Même le petit village commercial est de bon ton avec les stands des clubs XK-Club et E-Type en tête (organisateurs obligent), des restaurateurs (de voitures) et leurs réalisations, quelques fournisseurs de pièces détachées et d’automobilia, et les traditionnels détaillants de vêtements adaptés et de style.
Côté participation, certains font mieux que d’autres. Les Suisses sont impressionnants d’organisation et de coordination par exemple avec près de cinquante voitures, alors qu’il n’y a que 5 voitures françaises. Les anglais sont, bien sûr les plus nombreux.

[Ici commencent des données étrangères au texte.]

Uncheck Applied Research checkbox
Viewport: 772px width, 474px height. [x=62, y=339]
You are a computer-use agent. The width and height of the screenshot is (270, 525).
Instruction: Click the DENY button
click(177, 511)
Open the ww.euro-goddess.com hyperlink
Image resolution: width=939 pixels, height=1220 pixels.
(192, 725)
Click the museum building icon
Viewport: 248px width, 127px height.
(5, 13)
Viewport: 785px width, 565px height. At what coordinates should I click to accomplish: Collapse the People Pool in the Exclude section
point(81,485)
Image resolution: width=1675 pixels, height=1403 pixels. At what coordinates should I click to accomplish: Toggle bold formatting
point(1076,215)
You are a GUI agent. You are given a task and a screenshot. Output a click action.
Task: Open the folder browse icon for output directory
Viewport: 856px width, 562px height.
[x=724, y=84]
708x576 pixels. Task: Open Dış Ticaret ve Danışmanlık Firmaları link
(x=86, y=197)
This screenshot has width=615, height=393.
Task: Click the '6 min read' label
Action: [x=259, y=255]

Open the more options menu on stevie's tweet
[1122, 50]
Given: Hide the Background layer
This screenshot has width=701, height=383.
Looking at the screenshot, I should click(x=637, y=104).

Des 120, encore des 120...


Un tel rassemblement a attiré des voitures qui roulent, pas des trailer queens (reines de remorque). Des voitures capables de venir de toute l’Europe, de tous les modèles, des début de série et des banales, des modifiées et puis d’autres anciennes de l’Aston DB6 de 65 à la Bentley 4.5 litres immatriculée le 31/12/1928.

Samedi 9 août 2008

Un vrai temps anglais


Le temps magnifique du matin est progressivement devenu typiquement britannique : frais, venté et pluvieux. Ce qui n’a pas rafraîchi les ardeurs des visiteurs, d’autant que le terrain est bitumé là où sont les voitures, loin de la bouillasse qu’on connaissait à Montlhéry sous la pluie.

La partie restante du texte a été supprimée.